Any democracy needs checks and balances to hold the government to account. Those constitutional checks are provided in different ways in different countries.
- America has three pillars of government – Congress, President and Judiciary. Congress passes laws, the President can veto them, his decision can be over-ridden and the Supreme Court interprets these laws.
- In Britain, the Government creates the laws, but they have to be agreed by both Commons and Lords and then “signed off” by the Queen with the Norman-French words “La reine le vault” (“the Queen wills it”).
- In Germany the Bundestag is directly elected but the Bundesrat (second chamber) is made up of representatives of the Lande – the regional governments from every part of the country.
Outside those constitutional structures is the “free press” with the duty of holding them all to account in the public’s interest. It’s because they failed in that duty that we had the Leveson Inquiry. It’s shown that sections of the national Press totally abandoned their responsibilities for a significant period of time. Politicians of all parties also lacked courage and were intimidated by News International – but unless an independent Press is motivated by higher principles than power and profit it has no purpose and no right to be “free”.
As with police, doctors, teachers, MPs, lawyers, bankers… professional pride looks like arrogance when a failure of professionalism is exposed. And we need to find ways to control arrogance while preserving independence and professional pride.
The public needs to have faith in their press. As a former journalist, I was branch secretary of the National Union of Journalists in Cardiff in the 1960s and I know how passionate my members were about being objective and independent of whoever owned the paper.
Journalists need to be encouraged in that passion and be supported in aspiring to the standards of the beleaguered minority who defend their integrity and independence against all challenges.

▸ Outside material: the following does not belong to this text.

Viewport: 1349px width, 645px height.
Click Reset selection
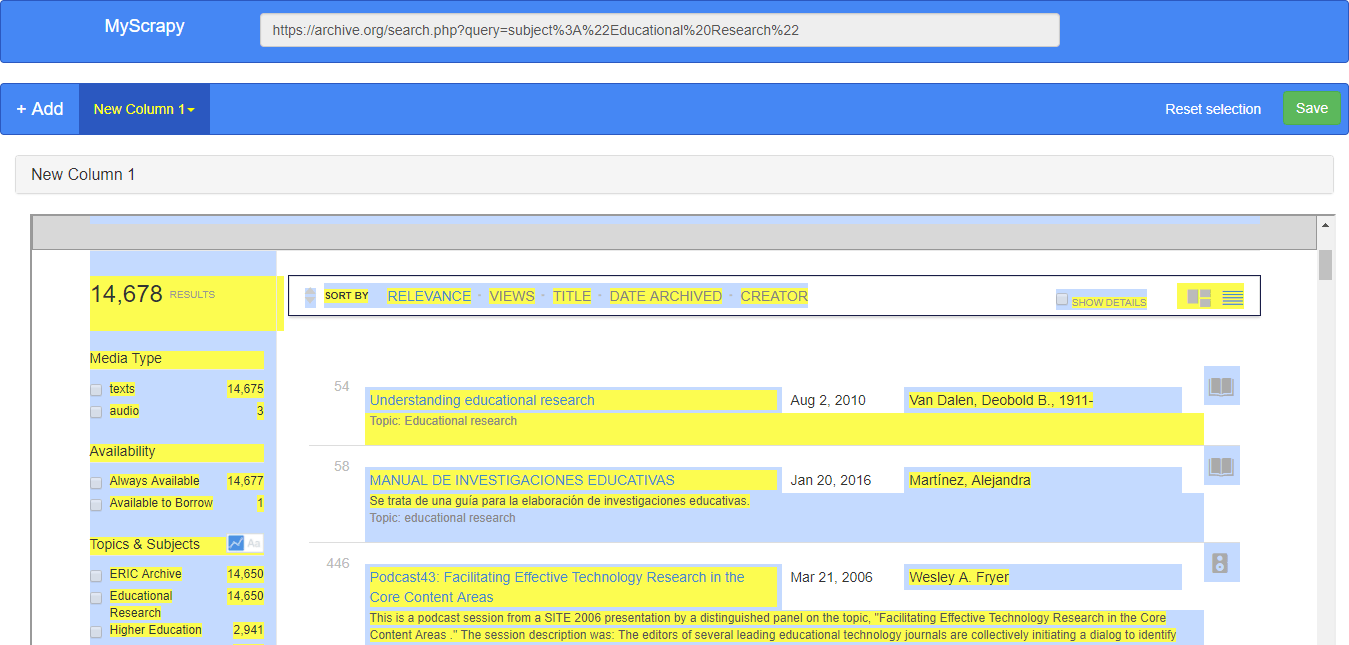pos(1213,108)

They seem to be fewer with each year that passes judging by the relationships between the Press and the Police in London exposed during the recent inquiries by Parliamentary Select Committees.

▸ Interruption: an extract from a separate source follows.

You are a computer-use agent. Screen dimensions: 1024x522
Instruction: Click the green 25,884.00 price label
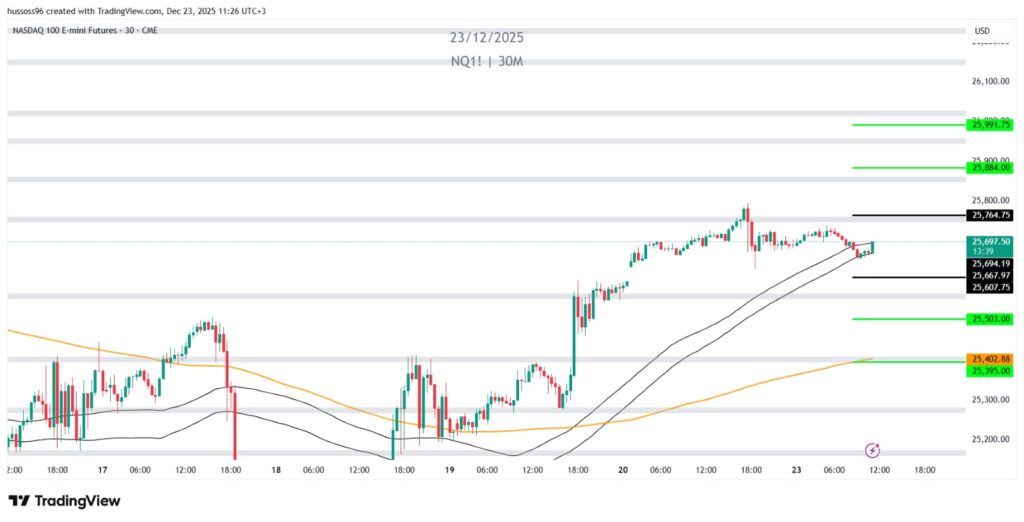pos(990,168)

Victims of phone hacking wrote to the Prime Minister this week, demanding an objective and fearless response to Lord Leveson’s recommendations when he publishes them. They reject self-regulation of the press. The Press Complaints Commission is run and funded by the media – so reports that David Cameron wishes to continue with this led the victims to write this: “We are individual victims of the unlawful and unethical conduct of the press… This conduct has included phone hacking, industrial scale data-mining, bribery of public officials, inappropriate contact with politicians, computer hacking, unlawful invasions of privacy, blackmail threats and harassment… [and] a shameful conspiracy to cover up many of these misdeeds.”

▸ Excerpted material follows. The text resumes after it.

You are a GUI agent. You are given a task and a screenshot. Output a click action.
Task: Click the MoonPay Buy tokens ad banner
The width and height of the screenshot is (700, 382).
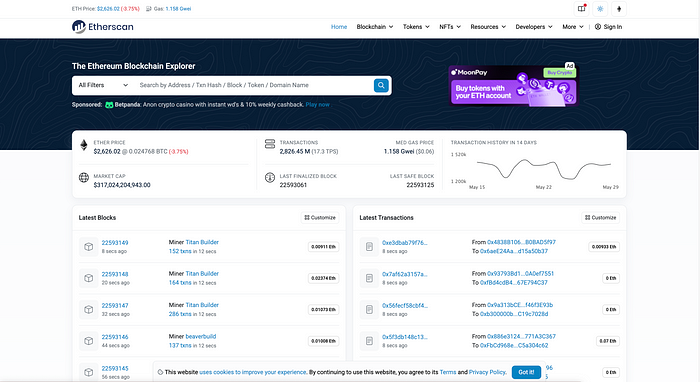[513, 86]
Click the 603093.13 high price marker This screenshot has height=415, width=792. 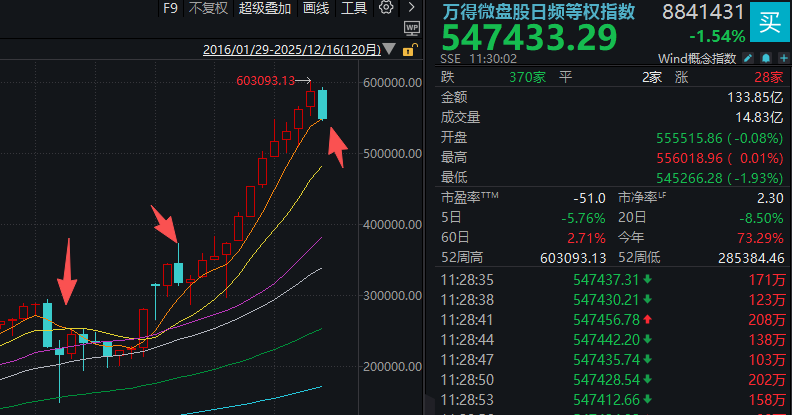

I agree. The Press Complaints Commission is an ineffective joke and we need a new body, independent of government and press but established with the authority of Parliament and the integrity to promote standards, principles and integrity in the profession – not just in each company. It needs to be driven by the needs of victims (from Milly Dowler’s parents to people who simply happen to know a celebrity) and real determination to ensure that it doesn’t happen again. Like the banking crisis, something dramatic had to happen before we realised just how broken the system was. It has to be sorted because we need a free press, not a rogue press.